[Items stored from a collection]
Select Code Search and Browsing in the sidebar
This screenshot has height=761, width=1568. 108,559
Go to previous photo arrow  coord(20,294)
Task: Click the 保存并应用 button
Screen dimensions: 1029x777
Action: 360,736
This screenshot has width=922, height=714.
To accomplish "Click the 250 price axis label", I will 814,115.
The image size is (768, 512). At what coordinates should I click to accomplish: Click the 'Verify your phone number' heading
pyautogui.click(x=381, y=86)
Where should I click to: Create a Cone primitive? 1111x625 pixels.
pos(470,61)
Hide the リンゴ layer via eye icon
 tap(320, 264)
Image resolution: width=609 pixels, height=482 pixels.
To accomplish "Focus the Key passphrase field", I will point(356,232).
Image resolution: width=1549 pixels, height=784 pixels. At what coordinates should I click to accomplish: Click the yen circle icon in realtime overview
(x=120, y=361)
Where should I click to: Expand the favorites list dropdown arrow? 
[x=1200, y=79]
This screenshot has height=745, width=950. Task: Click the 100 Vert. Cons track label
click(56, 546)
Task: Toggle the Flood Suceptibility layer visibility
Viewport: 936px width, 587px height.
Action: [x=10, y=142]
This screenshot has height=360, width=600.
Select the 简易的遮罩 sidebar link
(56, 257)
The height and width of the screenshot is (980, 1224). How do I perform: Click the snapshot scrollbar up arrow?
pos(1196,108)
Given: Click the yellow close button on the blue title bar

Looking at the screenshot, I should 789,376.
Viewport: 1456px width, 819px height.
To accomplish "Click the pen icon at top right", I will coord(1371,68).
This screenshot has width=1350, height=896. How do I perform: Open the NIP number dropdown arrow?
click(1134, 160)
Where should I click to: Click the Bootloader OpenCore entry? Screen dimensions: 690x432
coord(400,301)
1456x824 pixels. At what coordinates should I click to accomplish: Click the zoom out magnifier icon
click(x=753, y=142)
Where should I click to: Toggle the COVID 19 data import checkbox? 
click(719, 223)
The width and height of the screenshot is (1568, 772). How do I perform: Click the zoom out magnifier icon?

### WORK TO DO
Rewrite all of the records above, replacing "magnifier" with "magnifying glass" and leaving everything else unchanged.

### WRITTEN ANSWER
Select Code Search and Browsing in the sidebar
This screenshot has height=761, width=1568. 108,559
Go to previous photo arrow  coord(20,294)
Task: Click the 保存并应用 button
Screen dimensions: 1029x777
Action: 360,736
This screenshot has width=922, height=714.
To accomplish "Click the 250 price axis label", I will 814,115.
The image size is (768, 512). At what coordinates should I click to accomplish: Click the 'Verify your phone number' heading
pyautogui.click(x=381, y=86)
Where should I click to: Create a Cone primitive? 1111x625 pixels.
pos(470,61)
Hide the リンゴ layer via eye icon
 tap(320, 264)
Image resolution: width=609 pixels, height=482 pixels.
To accomplish "Focus the Key passphrase field", I will point(356,232).
Image resolution: width=1549 pixels, height=784 pixels. At what coordinates should I click to accomplish: Click the yen circle icon in realtime overview
(x=120, y=361)
Where should I click to: Expand the favorites list dropdown arrow? 
[x=1200, y=79]
This screenshot has height=745, width=950. Task: Click the 100 Vert. Cons track label
click(56, 546)
Task: Toggle the Flood Suceptibility layer visibility
Viewport: 936px width, 587px height.
Action: [x=10, y=142]
This screenshot has height=360, width=600.
Select the 简易的遮罩 sidebar link
(56, 257)
The height and width of the screenshot is (980, 1224). How do I perform: Click the snapshot scrollbar up arrow?
pos(1196,108)
Given: Click the yellow close button on the blue title bar

Looking at the screenshot, I should 789,376.
Viewport: 1456px width, 819px height.
To accomplish "Click the pen icon at top right", I will coord(1371,68).
This screenshot has width=1350, height=896. How do I perform: Open the NIP number dropdown arrow?
click(1134, 160)
Where should I click to: Click the Bootloader OpenCore entry? Screen dimensions: 690x432
coord(400,301)
1456x824 pixels. At what coordinates should I click to accomplish: Click the zoom out magnifying glass icon
click(x=753, y=142)
Where should I click to: Toggle the COVID 19 data import checkbox? 
click(719, 223)
The width and height of the screenshot is (1568, 772). How do I perform: Click the zoom out magnifying glass icon?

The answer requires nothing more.